It's 'The Passionate Quilter' by Michele Walker, with wonderful photos by Sandra Lousada.
The book features various patchworkers and quilters, both traditional and modern in their techniques. It's a book I love to leaf through, and inspires me to rummage through the fabric stash and break out the needle and thread. It was also the first time I came across Deirdre Amsden's subtle and stunning 'watercolour' quilts. Love 'em and only wish I could produce something even a 1/10th as good.
Why I'm posting about the book now is that I googled one of the quilters featured, an actress named Lucinda Gane. I loved the description of her hand sewing patchwork during down time on acting jobs, or constructing quilts in her tiny front room, barely big enough to spread out a double bed sized quilt. Sadly she's no longer with us, neither is her husband who's mentioned as helping to produce his wife's quilt patterns.
A few of the older people featured in the book may also have gone to meet their maker (it was published in 1990). But there they are, still in the photographs and interviews. So in a way they live on, frozen in that moment in time. Selecting their fabric, threading the needle, pushing it through the layers of fabric. I'm sure their quilts live on too, perhaps on a family member's bed or given to friends.

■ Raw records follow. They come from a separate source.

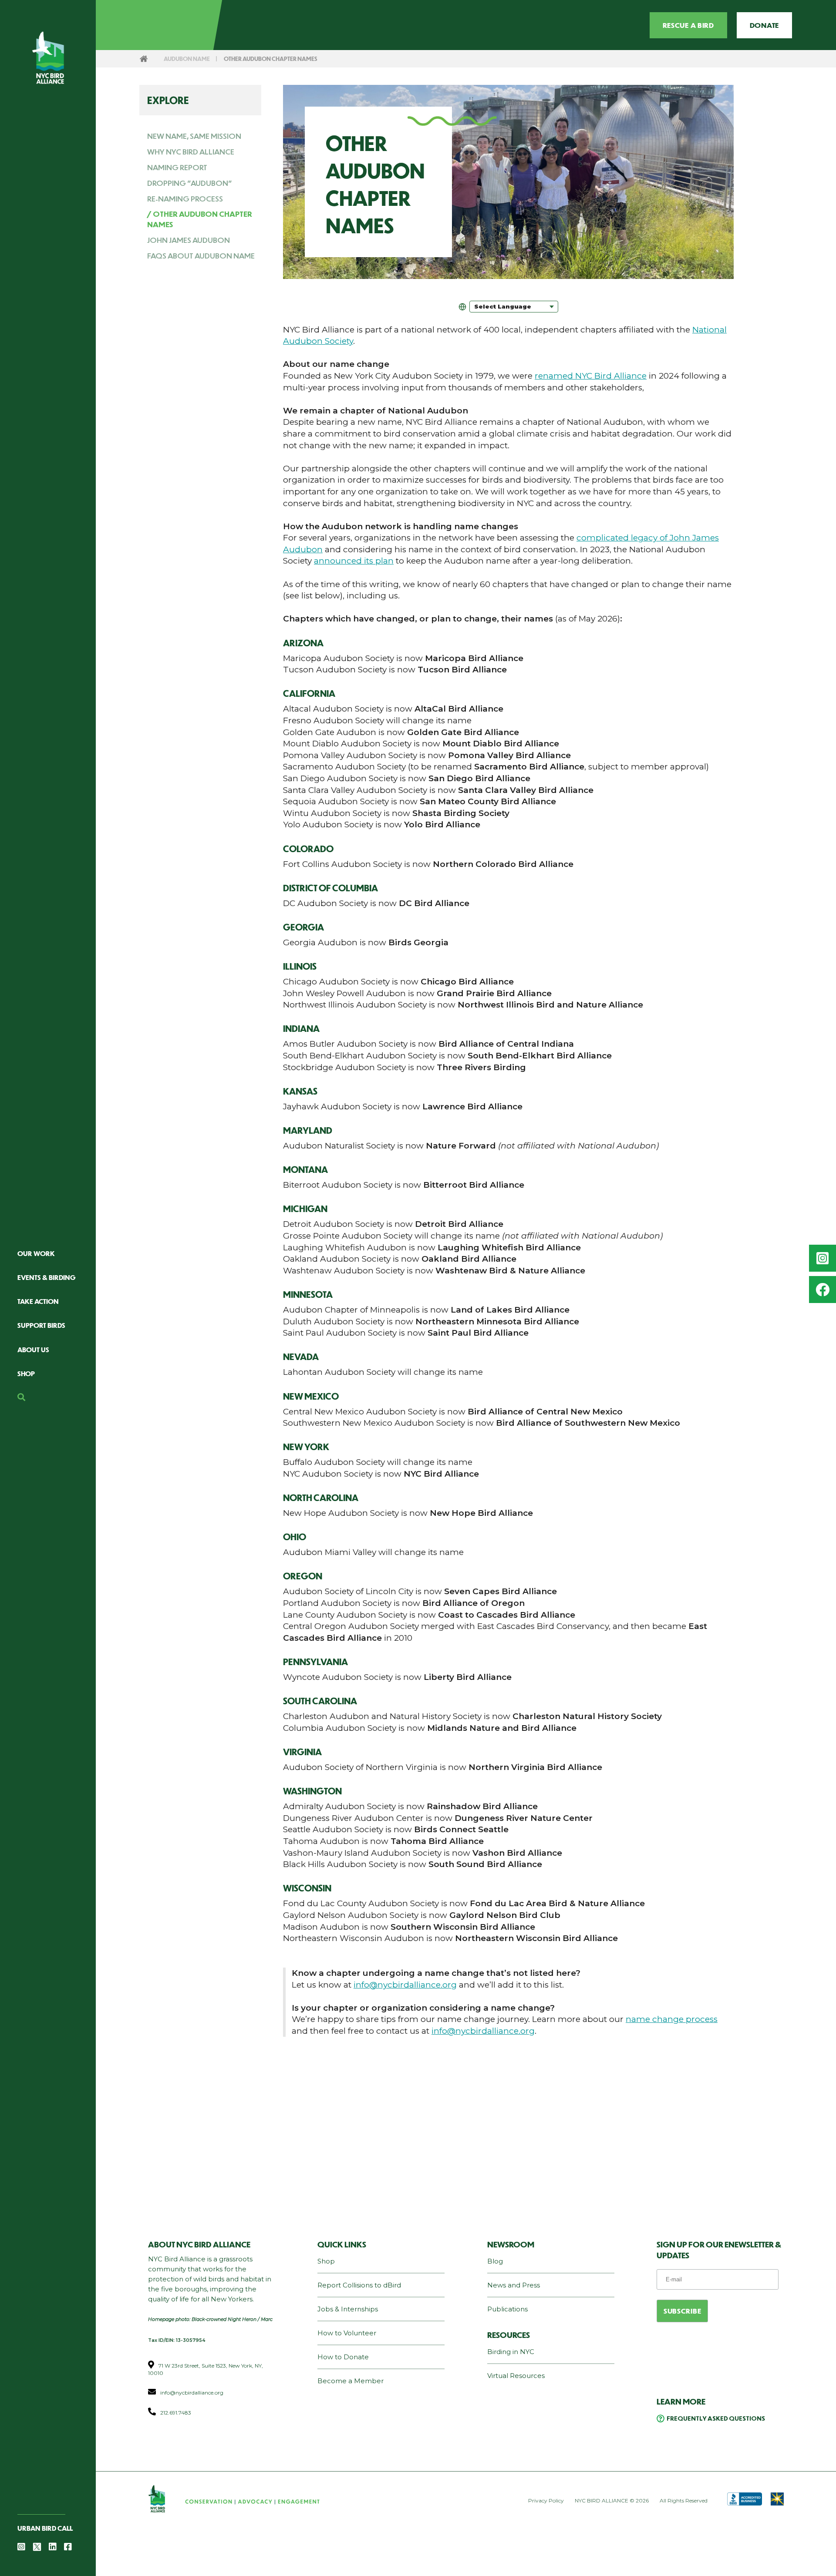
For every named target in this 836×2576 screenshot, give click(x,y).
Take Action (38, 1301)
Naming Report (177, 167)
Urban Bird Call (45, 2528)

Patchwork often contains memories for us as makers. The dress wore that summer, faded, cut up to make backing material. The tweedy material from a man's jacket, 'upcycled' into a warm winter quilt. I like to think those memories remain in the quilt somehow, even after it's changed hands or the maker's no longer around. Some buildings have a sense of place, a feeling of sorrow or joy about them. Perhaps quilts have something of that too. A spirit of their maker and of the cloth. Is that possible? What do you think?